Par définition, un logiciel anti-virus a accès à l’ensemble des informations qui se trouvent sur l’ordinateur qu’il protège. C’est par ce biais qu’un hacker lié au FSB aurait accédé à l’ordinateur d’un membre de la NSA, selon des journaux américains. Début octobre, le Wall Street Journal rapportait un incident survenu en 2015 et détecté début 2016, au cours duquel des méthodes d’espionnage informatique utilisées par la NSA auraient été volées. Le New York Times ajoutait par la suite que cette découverte avait été faite par des agents de sécurité israéliens ayant pénétré les serveurs de Kaspersky. Quelques jours plus tard, le Wall Street Journal allait plus loin, affirmant cette fois que les services de renseignement russes se servaient de Kaspersky pour espionner des ordinateurs dans le monde entier à la recherche d’éléments les intéressant. La presse américaine a rappelé à maintes reprises la carrière d’Eugène Kaspersky qui, avant de fonder sa firme, a travaillé pour l’armée russe et a fréquenté une université technique liée au KGB.

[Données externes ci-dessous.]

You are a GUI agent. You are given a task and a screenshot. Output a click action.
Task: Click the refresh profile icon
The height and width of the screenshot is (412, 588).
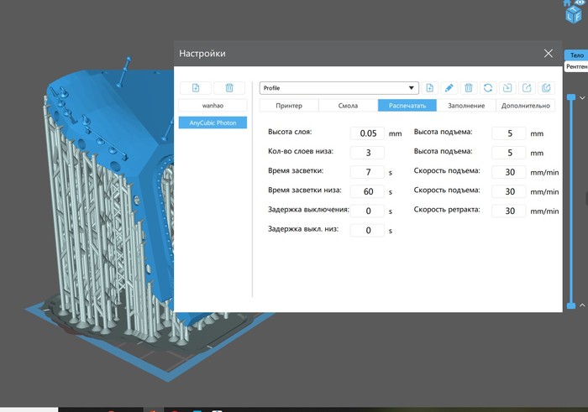pyautogui.click(x=487, y=88)
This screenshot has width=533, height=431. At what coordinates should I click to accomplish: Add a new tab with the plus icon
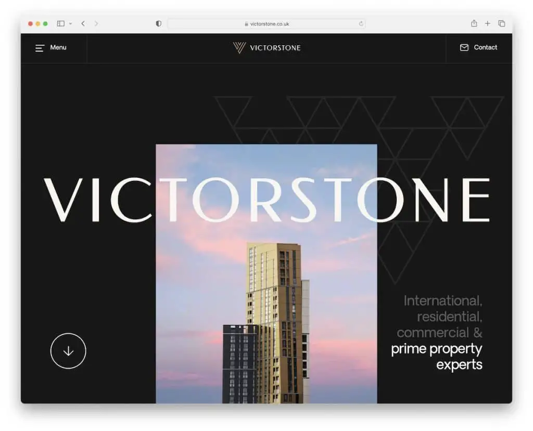tap(488, 23)
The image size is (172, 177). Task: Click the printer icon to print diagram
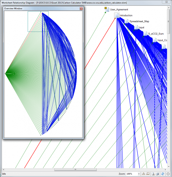coord(157,174)
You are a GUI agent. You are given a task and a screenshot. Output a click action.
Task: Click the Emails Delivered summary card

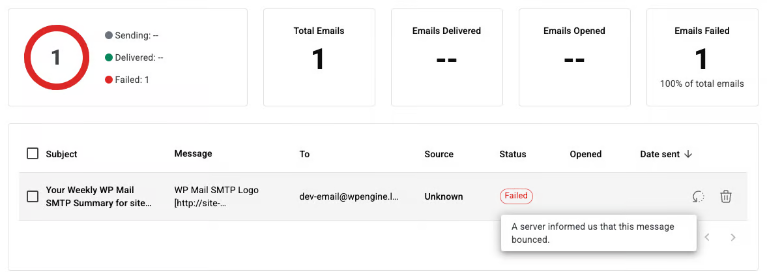[446, 57]
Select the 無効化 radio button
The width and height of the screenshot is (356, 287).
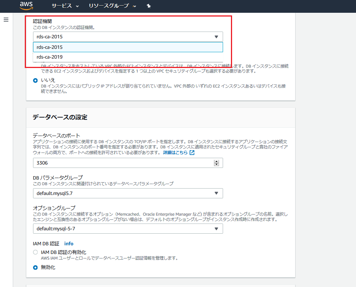coord(36,267)
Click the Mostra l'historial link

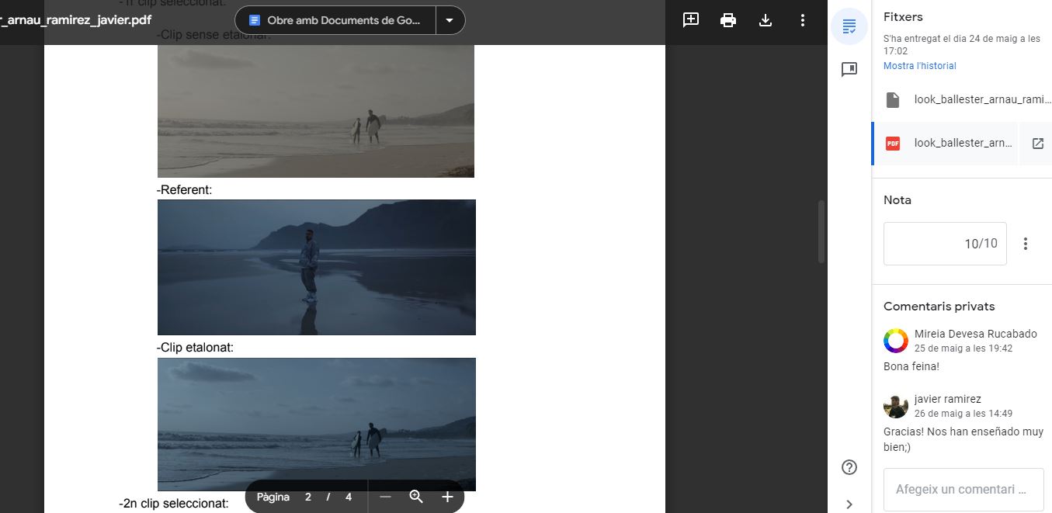pos(919,66)
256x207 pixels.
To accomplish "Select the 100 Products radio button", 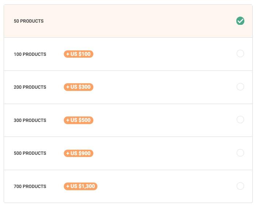I will 240,54.
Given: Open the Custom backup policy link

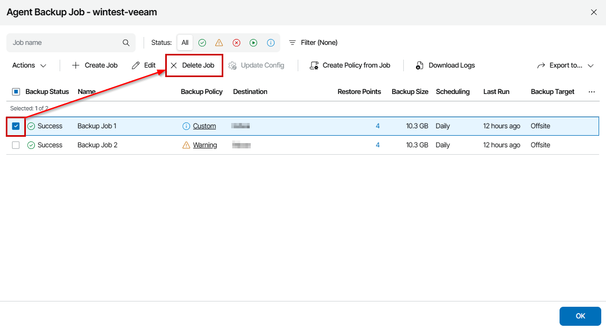Looking at the screenshot, I should click(x=204, y=126).
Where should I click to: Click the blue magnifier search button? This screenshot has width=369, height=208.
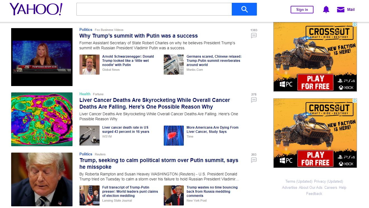tap(244, 9)
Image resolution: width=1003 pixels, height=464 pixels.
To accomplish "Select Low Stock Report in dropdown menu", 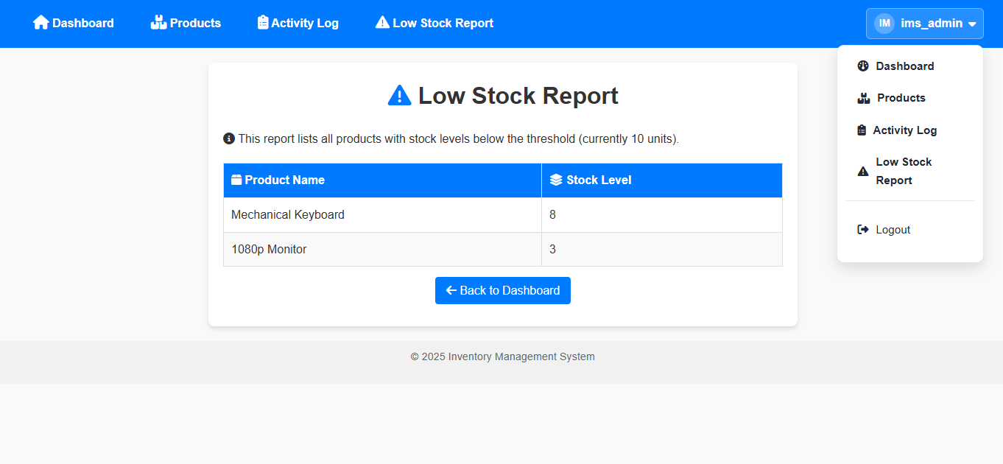I will [904, 171].
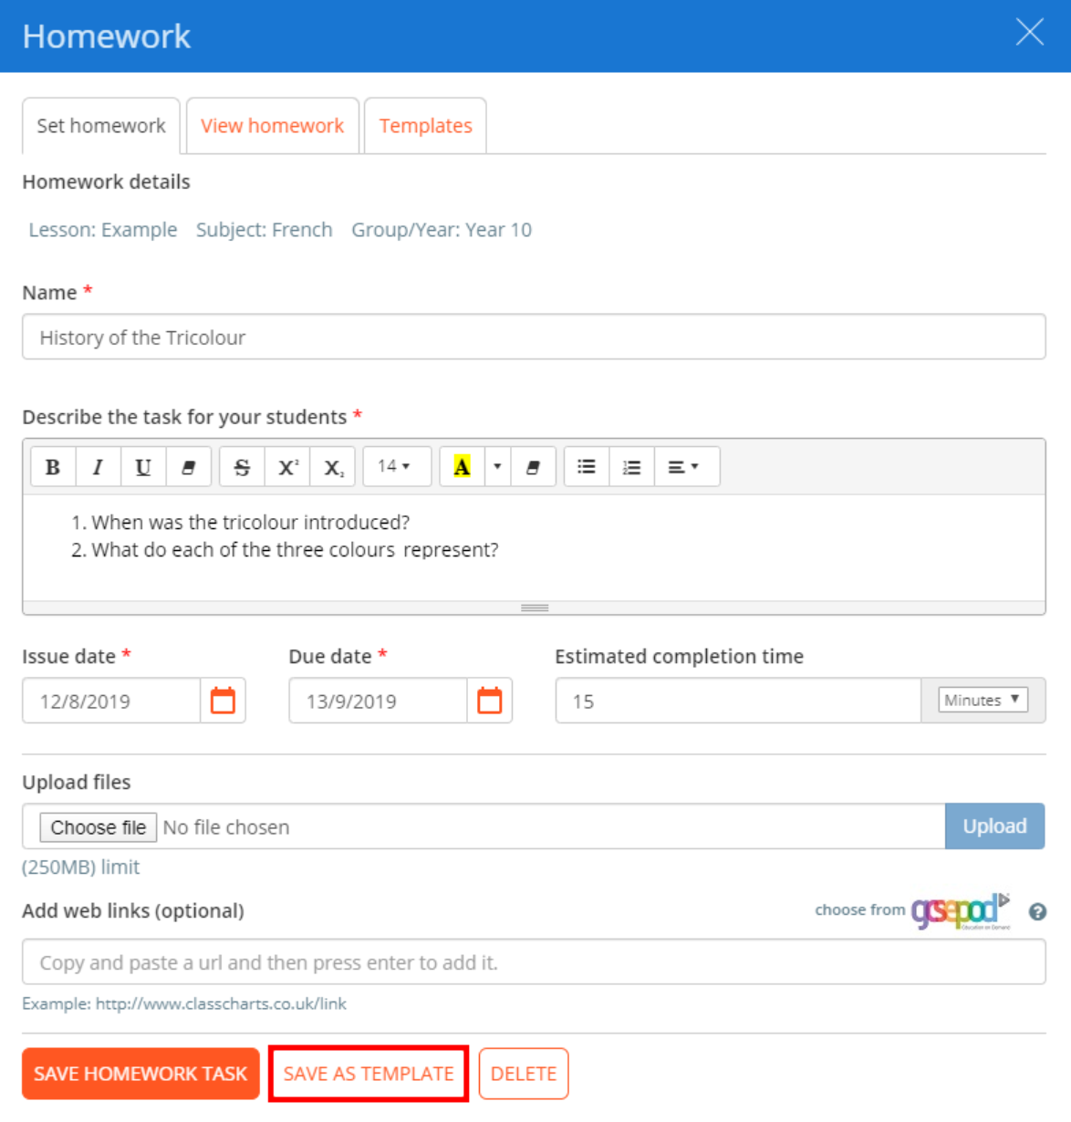
Task: Insert subscript text
Action: pos(332,466)
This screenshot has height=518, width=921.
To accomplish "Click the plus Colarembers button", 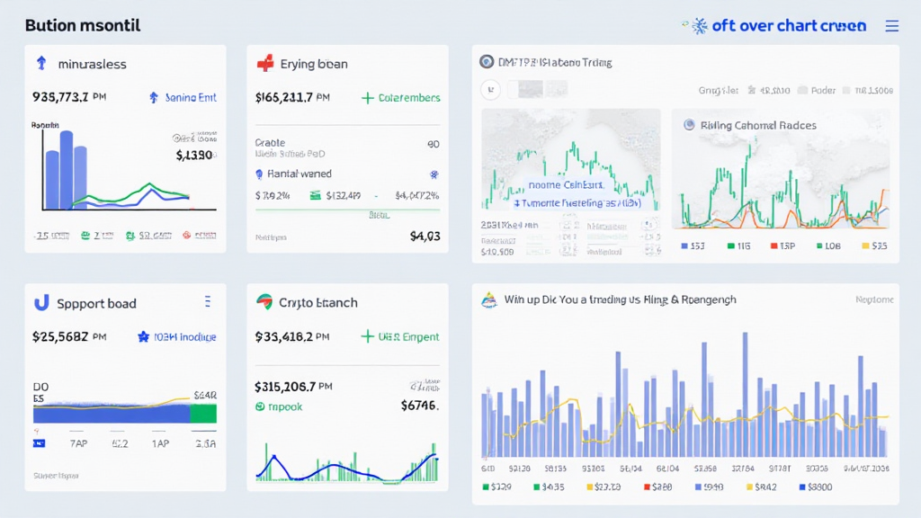I will pyautogui.click(x=400, y=97).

À chaque fois, Kaspersky Lab s’est défendu avec véhémence contre ces accusations, protestant de son indépendance et offrant de mettre son code informatique à la disposition des autorités américaines pour inspection, afin qu’elles puissent se convaincre de l’absence de mouchards et de backdoors. La firme a également annoncé des initiatives de transparence, avec la création de centres dédiés en Asie, en Europe et aux États-Unis au cours des prochaines années pour organiser l’inspection de son code source et de ses procédures avec ses clients et partenaires. Elle a offert une récompense de 100 000 dollars à qui trouvera une vulnérabilité dans un de ses produits.

La firme russe est généralement admirée par les professionnels de la sécurité informatique pour l’ingéniosité de ses programmeurs, la diligence avec laquelle elle met à jour ses librairies de malwares et la rapidité de ses réactions en cas d’attaques de grande envergure. Mais, confrontée au soupçon, entretenu par les médias américains, que les services russes se seraient procuré un accès à son réseau de sécurité connu sous l’acronyme KSN, qui centralise sur une base volontaire les informations sur les menaces informatiques et collecte à cette fin toutes sortes d’informations sensibles dans les ordinateurs connectés, elle est aujourd’hui en fâcheuse posture.